Transhumanism. Techno-progressivism. Biohacking.

Say hello to grinder culture.

The biohack.me site has a preamble that explains the umbrella concept well:

Grinders are passionate individuals who believe the tools and knowledge of science belong to everyone.

Grinders practice functional (sometimes extreme) body modification in an effort to improve the human condition. We hack ourselves with electronic hardware to extend and improve human capacities.

Grinders believe in action, our bodies the experiment.

As is the case with any framework on the fringes, biohacking is as much defined by what it is as by what it pulls away from. It is firmly a step (arguably several) away from established medical practices, choosing instead to explore its own paths, electronic or otherwise.

Nootropics a la Limitless? Sure. Implanted hardware under the skin like RFID chips and biochemical monitors? Definitely. Genetic alteration? Why not.

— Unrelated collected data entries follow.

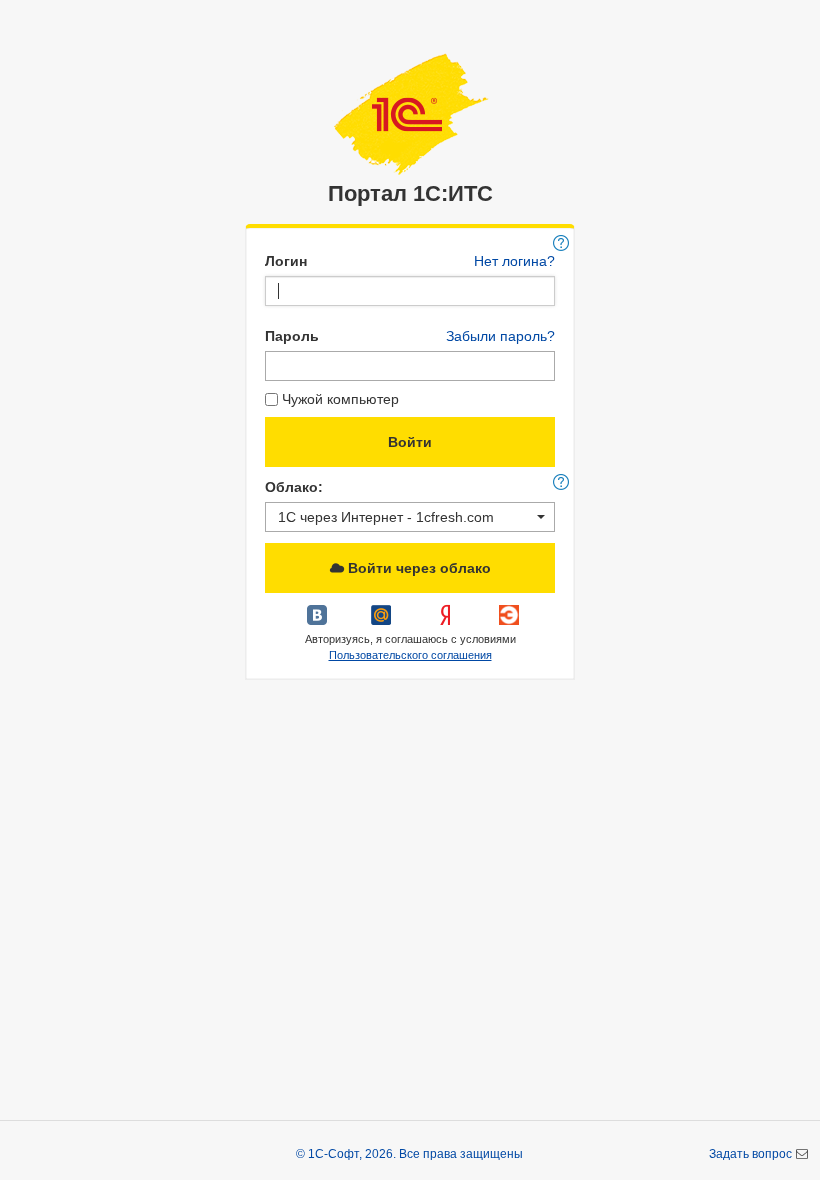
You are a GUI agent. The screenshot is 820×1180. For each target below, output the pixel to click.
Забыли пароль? (500, 336)
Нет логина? (514, 261)
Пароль (292, 336)
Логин (286, 261)
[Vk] (319, 622)
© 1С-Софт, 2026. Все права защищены (409, 1154)
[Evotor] (509, 622)
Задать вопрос (752, 1154)
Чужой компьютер (340, 399)
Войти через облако (417, 568)
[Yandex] (447, 622)
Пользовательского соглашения (410, 655)
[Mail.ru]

Let’s throw in headphones that are literally in a person’s head, while we’re here.

Biohacking has a strong affinity for punk culture. Biopunk is a familiar term to anyone looking into grinder and cyborg perspectives. If it weren’t anti-establishment and DIY in its own way, endorsing the idea that people should have the right to really, really control how their bodies work, how could biohacking push the limits of human ability?

Don’t take this as endorsement to pursue any of these practices. As with any sort of experimentation, there are risks aplenty. Do not do these things unless you’re certain you’ve done the research, know what you’re doing, and are ready to deal with the outcomes.

That said, there’s always been a broad-spectrum fascination for being more than human, especially in pop culture. Just look at Tony Stark, Steve Rogers, Carol Danvers, and almost every other hero (and villain) in the Marvel Cinematic Universe: they’re literal fantasies of what we could be, given… exceptional upgrade circumstances. Each one carries their own cautionary tale, of course, but the fact that these stories and fantasies keep coming up is proof of an existential undercurrent.

Humanity doesn’t want to just survive; it wants to be better.

Between the establishment and the extremists, it’s very likely that someday we might think of attaching cyborg arms to ourselves as casually as wearing glasses. Just like Keanu Reeves as Johnny Silverhand.